INSTRUCTIONS FOR THE TASK
Take the data that follows and retype it word for word.

── MATERIALS PROVIDED ──

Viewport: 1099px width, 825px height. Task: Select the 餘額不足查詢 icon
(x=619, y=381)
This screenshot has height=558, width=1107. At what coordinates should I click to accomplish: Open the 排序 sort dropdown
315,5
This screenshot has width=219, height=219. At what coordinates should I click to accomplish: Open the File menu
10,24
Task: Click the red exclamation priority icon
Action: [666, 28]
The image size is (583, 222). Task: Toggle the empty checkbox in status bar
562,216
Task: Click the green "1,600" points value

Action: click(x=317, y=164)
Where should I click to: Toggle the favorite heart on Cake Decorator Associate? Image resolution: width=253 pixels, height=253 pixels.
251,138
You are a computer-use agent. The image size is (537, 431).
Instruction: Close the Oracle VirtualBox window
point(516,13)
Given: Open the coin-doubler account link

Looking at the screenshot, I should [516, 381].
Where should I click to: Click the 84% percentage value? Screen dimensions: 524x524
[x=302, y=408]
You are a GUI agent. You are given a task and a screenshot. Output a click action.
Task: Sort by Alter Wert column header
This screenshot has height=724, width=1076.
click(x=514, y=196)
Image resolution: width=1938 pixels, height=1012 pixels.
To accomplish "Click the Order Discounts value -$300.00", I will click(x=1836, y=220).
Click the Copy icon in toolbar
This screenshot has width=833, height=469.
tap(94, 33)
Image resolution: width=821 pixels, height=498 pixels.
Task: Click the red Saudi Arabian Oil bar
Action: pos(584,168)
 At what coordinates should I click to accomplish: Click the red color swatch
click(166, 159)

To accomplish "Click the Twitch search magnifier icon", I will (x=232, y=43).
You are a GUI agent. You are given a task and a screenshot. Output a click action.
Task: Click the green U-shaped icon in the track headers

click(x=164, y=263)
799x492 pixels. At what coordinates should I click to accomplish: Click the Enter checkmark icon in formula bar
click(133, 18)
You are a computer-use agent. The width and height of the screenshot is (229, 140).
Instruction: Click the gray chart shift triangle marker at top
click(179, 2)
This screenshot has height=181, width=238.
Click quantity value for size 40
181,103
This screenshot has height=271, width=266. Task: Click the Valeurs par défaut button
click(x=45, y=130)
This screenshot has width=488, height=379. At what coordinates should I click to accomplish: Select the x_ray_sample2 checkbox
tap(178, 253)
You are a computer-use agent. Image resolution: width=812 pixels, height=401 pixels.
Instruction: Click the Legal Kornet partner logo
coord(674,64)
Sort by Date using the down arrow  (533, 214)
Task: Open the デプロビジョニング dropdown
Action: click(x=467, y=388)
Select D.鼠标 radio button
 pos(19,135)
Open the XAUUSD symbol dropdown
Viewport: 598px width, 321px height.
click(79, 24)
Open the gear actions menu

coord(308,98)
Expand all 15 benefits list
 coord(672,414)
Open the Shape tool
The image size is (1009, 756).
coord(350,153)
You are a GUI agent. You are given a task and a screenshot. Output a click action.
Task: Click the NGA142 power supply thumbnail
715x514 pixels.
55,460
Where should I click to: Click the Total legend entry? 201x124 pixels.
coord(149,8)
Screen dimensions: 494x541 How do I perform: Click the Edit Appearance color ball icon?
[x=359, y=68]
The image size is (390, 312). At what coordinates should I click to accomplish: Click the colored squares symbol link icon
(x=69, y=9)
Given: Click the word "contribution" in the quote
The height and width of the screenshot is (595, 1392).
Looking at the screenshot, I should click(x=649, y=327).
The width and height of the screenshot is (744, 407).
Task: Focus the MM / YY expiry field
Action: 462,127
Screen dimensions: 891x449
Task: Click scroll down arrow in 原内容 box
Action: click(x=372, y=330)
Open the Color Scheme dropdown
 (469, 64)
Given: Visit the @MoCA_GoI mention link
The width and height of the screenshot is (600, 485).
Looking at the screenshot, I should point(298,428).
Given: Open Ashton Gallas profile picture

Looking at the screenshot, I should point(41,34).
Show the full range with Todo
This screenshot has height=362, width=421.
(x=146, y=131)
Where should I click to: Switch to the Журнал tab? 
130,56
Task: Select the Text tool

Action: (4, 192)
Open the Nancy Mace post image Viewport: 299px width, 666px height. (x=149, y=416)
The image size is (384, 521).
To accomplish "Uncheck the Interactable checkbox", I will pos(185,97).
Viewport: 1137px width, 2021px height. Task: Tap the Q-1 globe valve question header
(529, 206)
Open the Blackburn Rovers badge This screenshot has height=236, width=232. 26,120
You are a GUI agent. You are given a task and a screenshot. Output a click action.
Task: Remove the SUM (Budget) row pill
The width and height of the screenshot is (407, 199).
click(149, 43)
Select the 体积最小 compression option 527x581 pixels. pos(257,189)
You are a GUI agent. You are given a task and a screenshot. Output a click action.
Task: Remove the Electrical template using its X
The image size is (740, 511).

───

WRITTEN SOLUTION
Viewport: 1099px width, 825px height. Task: Select the 餘額不足查詢 icon
(x=619, y=381)
This screenshot has height=558, width=1107. At what coordinates should I click to accomplish: Open the 排序 sort dropdown
315,5
This screenshot has width=219, height=219. At what coordinates should I click to accomplish: Open the File menu
10,24
Task: Click the red exclamation priority icon
Action: [666, 28]
The image size is (583, 222). Task: Toggle the empty checkbox in status bar
562,216
Task: Click the green "1,600" points value

Action: click(x=317, y=164)
Where should I click to: Toggle the favorite heart on Cake Decorator Associate? Image resolution: width=253 pixels, height=253 pixels.
251,138
You are a computer-use agent. The image size is (537, 431).
Instruction: Close the Oracle VirtualBox window
point(516,13)
Given: Open the coin-doubler account link

Looking at the screenshot, I should [516, 381].
Where should I click to: Click the 84% percentage value? Screen dimensions: 524x524
[x=302, y=408]
You are a GUI agent. You are given a task and a screenshot. Output a click action.
Task: Sort by Alter Wert column header
This screenshot has height=724, width=1076.
click(x=514, y=196)
Image resolution: width=1938 pixels, height=1012 pixels.
To accomplish "Click the Order Discounts value -$300.00", I will click(x=1836, y=220).
Click the Copy icon in toolbar
This screenshot has width=833, height=469.
tap(94, 33)
Image resolution: width=821 pixels, height=498 pixels.
Task: Click the red Saudi Arabian Oil bar
Action: pos(584,168)
 At what coordinates should I click to accomplish: Click the red color swatch
click(166, 159)

To accomplish "Click the Twitch search magnifier icon", I will (x=232, y=43).
You are a GUI agent. You are given a task and a screenshot. Output a click action.
Task: Click the green U-shaped icon in the track headers

click(x=164, y=263)
799x492 pixels. At what coordinates should I click to accomplish: Click the Enter checkmark icon in formula bar
click(133, 18)
You are a computer-use agent. The width and height of the screenshot is (229, 140).
Instruction: Click the gray chart shift triangle marker at top
click(179, 2)
This screenshot has height=181, width=238.
Click quantity value for size 40
181,103
This screenshot has height=271, width=266. Task: Click the Valeurs par défaut button
click(x=45, y=130)
This screenshot has width=488, height=379. At what coordinates should I click to accomplish: Select the x_ray_sample2 checkbox
tap(178, 253)
You are a computer-use agent. Image resolution: width=812 pixels, height=401 pixels.
Instruction: Click the Legal Kornet partner logo
coord(674,64)
Sort by Date using the down arrow  (533, 214)
Task: Open the デプロビジョニング dropdown
Action: click(x=467, y=388)
Select D.鼠标 radio button
 pos(19,135)
Open the XAUUSD symbol dropdown
Viewport: 598px width, 321px height.
click(79, 24)
Open the gear actions menu

coord(308,98)
Expand all 15 benefits list
 coord(672,414)
Open the Shape tool
The image size is (1009, 756).
coord(350,153)
You are a GUI agent. You are given a task and a screenshot. Output a click action.
Task: Click the NGA142 power supply thumbnail
715x514 pixels.
55,460
Where should I click to: Click the Total legend entry? 201x124 pixels.
coord(149,8)
Screen dimensions: 494x541 How do I perform: Click the Edit Appearance color ball icon?
[x=359, y=68]
The image size is (390, 312). At what coordinates should I click to accomplish: Click the colored squares symbol link icon
(x=69, y=9)
Given: Click the word "contribution" in the quote
The height and width of the screenshot is (595, 1392).
Looking at the screenshot, I should click(x=649, y=327).
The width and height of the screenshot is (744, 407).
Task: Focus the MM / YY expiry field
Action: 462,127
Screen dimensions: 891x449
Task: Click scroll down arrow in 原内容 box
Action: click(x=372, y=330)
Open the Color Scheme dropdown
 (469, 64)
Given: Visit the @MoCA_GoI mention link
The width and height of the screenshot is (600, 485).
Looking at the screenshot, I should point(298,428).
Given: Open Ashton Gallas profile picture

Looking at the screenshot, I should point(41,34).
Show the full range with Todo
This screenshot has height=362, width=421.
(x=146, y=131)
Where should I click to: Switch to the Журнал tab? 
130,56
Task: Select the Text tool

Action: (4, 192)
Open the Nancy Mace post image Viewport: 299px width, 666px height. (x=149, y=416)
The image size is (384, 521).
To accomplish "Uncheck the Interactable checkbox", I will pos(185,97).
Viewport: 1137px width, 2021px height. Task: Tap the Q-1 globe valve question header
(529, 206)
Open the Blackburn Rovers badge This screenshot has height=236, width=232. 26,120
You are a GUI agent. You are given a task and a screenshot. Output a click action.
Task: Remove the SUM (Budget) row pill
The width and height of the screenshot is (407, 199).
click(149, 43)
Select the 体积最小 compression option 527x581 pixels. pos(257,189)
You are a GUI agent. You are given a task and a screenshot. Output a click action.
Task: Remove the Electrical template using its X
The image size is (740, 511).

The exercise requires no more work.